Closed hannesbecher closed 3 years ago
Hi Hannes,
Thank you for using RESPECT and for your feedback. I added the functionality to support gzipped FASTQ or FASTA files. Please try it and let me know if there was any issue.
Bests, Shahab.
Hi Shahab,
Thanks for implementing this! I just tried it and I get an error. It looks like you might be calling my installed version of gzip
, which does not take the same parameters as on your system. I'm using a server with scientific linux 7.8. Perhaps using the GZip python library would be possible as an alternative?
Error:
(RESPECT) bash-4.2$ time respect -i E001fw.fq.gz -o . --threads 20
2021-02-16 14:29:54,778 INFO:Processing E001fw.fq.gz...

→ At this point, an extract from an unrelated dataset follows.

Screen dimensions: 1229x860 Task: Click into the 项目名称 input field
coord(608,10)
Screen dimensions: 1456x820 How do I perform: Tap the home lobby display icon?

gzip: invalid option -- 'k'
Try `gzip --help' for more information.
2021-02-16 14:30:26,974 INFO:compute_kmer_histogram finished in 0.3333916664123535 seconds
2021-02-16 14:30:26,974 ERROR:Error occurred when processing /disk2/hbecher_tmp/RESPECTanalyses/E001fw.fq.gz; it's skipped
Traceback (most recent call last):
File "/localdisk/home/hbecher/miniconda2/envs/RESPECT/lib/python3.8/site-packages/respect-0.0.1-py3.8.egg/respect/respect_functions.py", line 245, in run_respect
parameter_estimator.set_kmer_histogram(args.threads)

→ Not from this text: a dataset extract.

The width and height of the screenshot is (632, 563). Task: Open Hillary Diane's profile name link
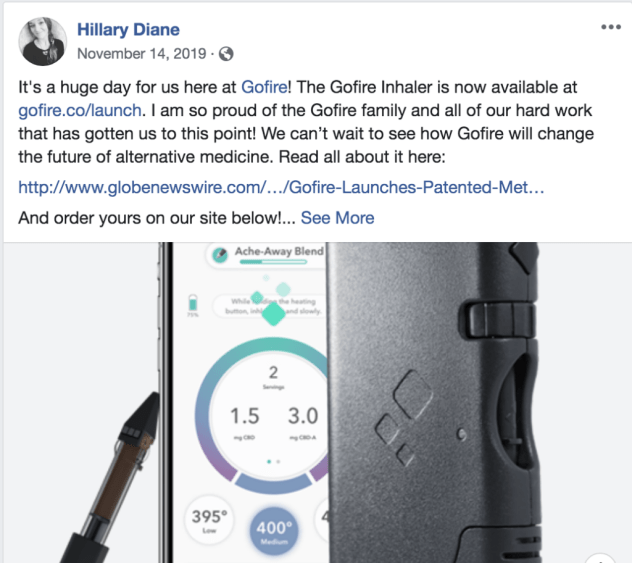click(128, 29)
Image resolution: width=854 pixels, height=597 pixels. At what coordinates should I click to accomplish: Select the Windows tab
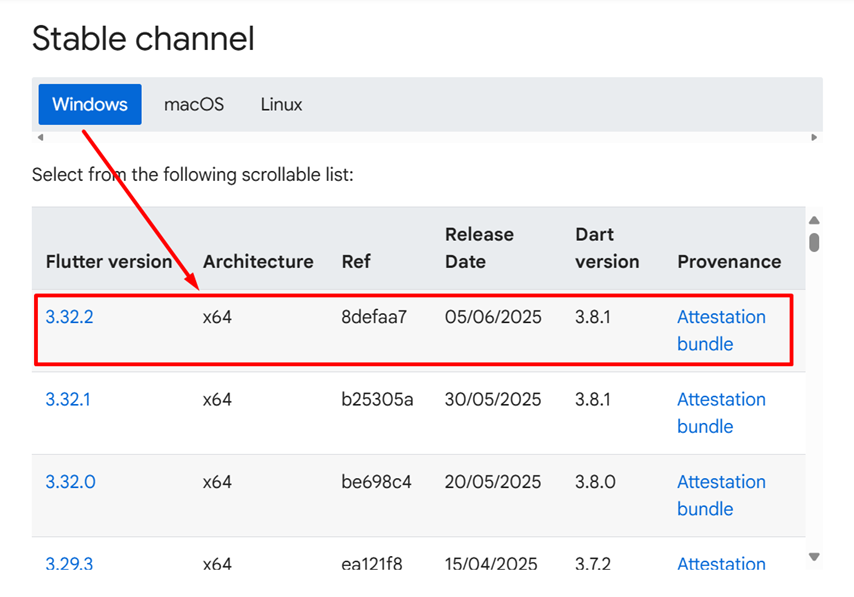[x=90, y=104]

File "/localdisk/home/hbecher/miniconda2/envs/RESPECT/lib/python3.8/site-packages/respect-0.0.1-py3.8.egg/respect/paramter_estimator.py", line 212, in set_kmer_histogram
self.compute_kmer_histogram(n_threads)
File "/localdisk/home/hbecher/miniconda2/envs/RESPECT/lib/python3.8/site-packages/respect-0.0.1-py3.8.egg/respect/timer.py", line 68, in wrapper_timer
return func(*args, **kwargs)
File "/localdisk/home/hbecher/miniconda2/envs/RESPECT/lib/python3.8/site-packages/respect-0.0.1-py3.8.egg/respect/paramter_estimator.py", line 171, in compute_kmer_histogram
profiler_output = kmer_profiler(self.input_file, self.sequence_type, self.output_name, self.tmp_dir,
File "/localdisk/home/hbecher/miniconda2/envs/RESPECT/lib/python3.8/site-packages/respect-0.0.1-py3.8.egg/respect/profiling.py", line 91, in kmer_profiler
os.remove(input_file.rsplit('.gz', 1)[0])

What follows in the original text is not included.